Roderick Morton • 7 August 2023

Removal of facilitating development

Caldwell and Timberstore v SSLHG and Buckinghamshire [2023] EWHC 2053 (Admin)


This recent case involves a timberyard in a Green Belt location in which the appellant constructed a dwelling. An enforcement notice was issued alleging the material change of use of the land to residential use and the carrying out of operational development comprising construction of a dwelling. The notice required the residential use to cease and required the dwelling to be demolished.


The notice was appealed. It was common ground that the house had been built more than 4 years before the enforcement notice but that residential use of the land had not subsisted for 10 years. The operational development breach was immune but the use breach was not. Removal of the house was justified under the doctrine in Murfitt.

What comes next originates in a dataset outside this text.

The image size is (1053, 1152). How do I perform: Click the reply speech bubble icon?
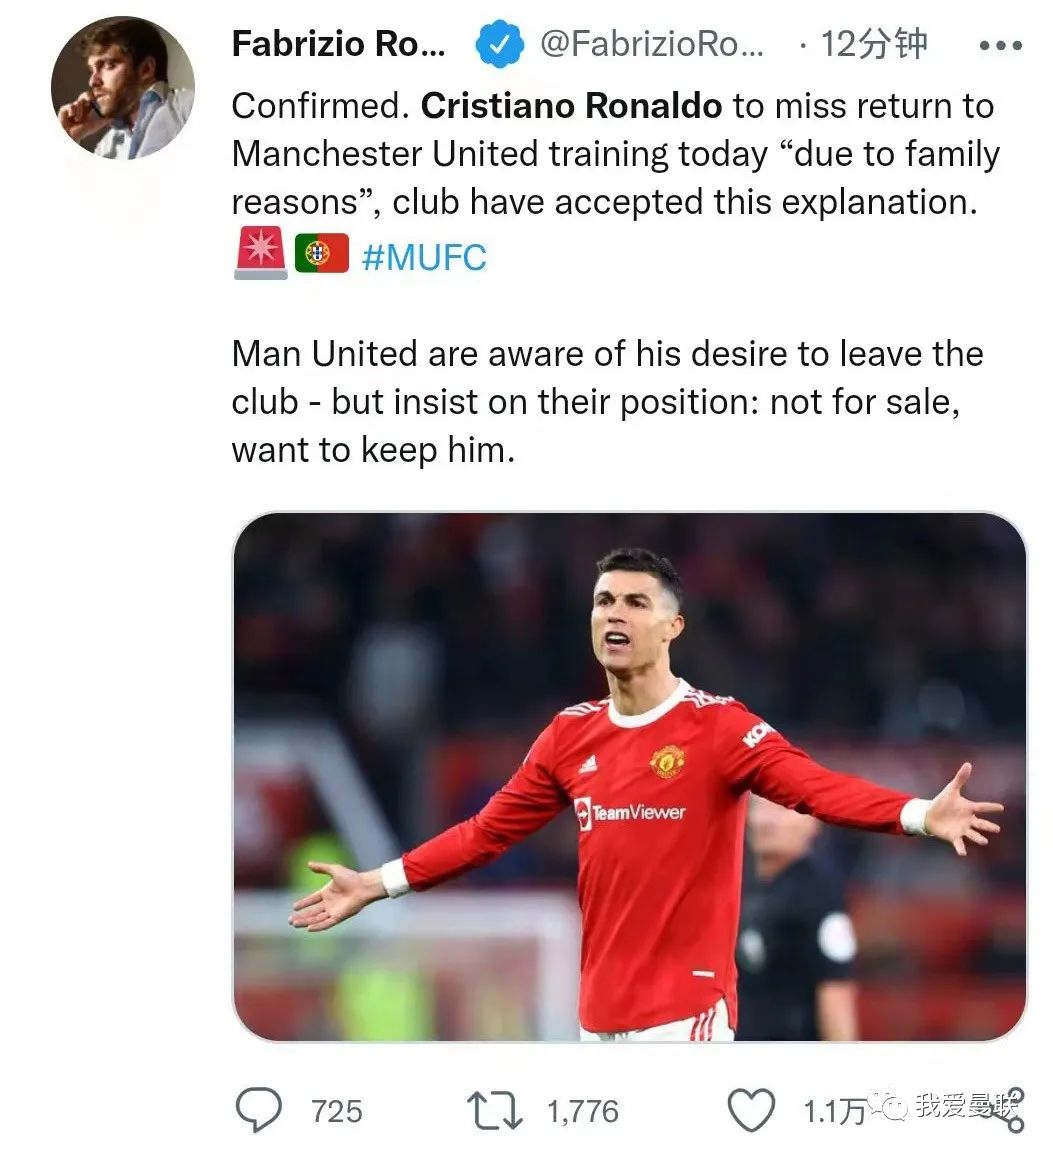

The doctrine in Murfitt allows for the removal of items which facilitate the material change of use of the land, even when those items are immune or are not, themselves, development. However, limitations on that doctrine have been imposed in various cases, not least Kestrel Hydro. In that case, the Court of Appeal decided that Murfitt applies only to works which are “integral to or part and parcel of the unauthorised use…It does not embrace operational development of a nature and scale exceeding that which is truly integral to the material change of use, nor does it override…s171B.”


In Welwyn Hatfield v SSCLG (Beesley), the Court of Appeal expressed doubt that Murfitt could be used to remove a building which was itself immune but the comments were obiter. The point was not taken before the Supreme Court. 


The inspector in this case found that building the house and the material change of use of land to residential use were not entirely separate developments. The former was integral to the latter. The principal form of development was the material change of use of land, the construction of the building could be regarded as associated works. The remedy of the breach required return of the land to the pre-breach condition and the notice was therefore not excessive in requiring removal of the building.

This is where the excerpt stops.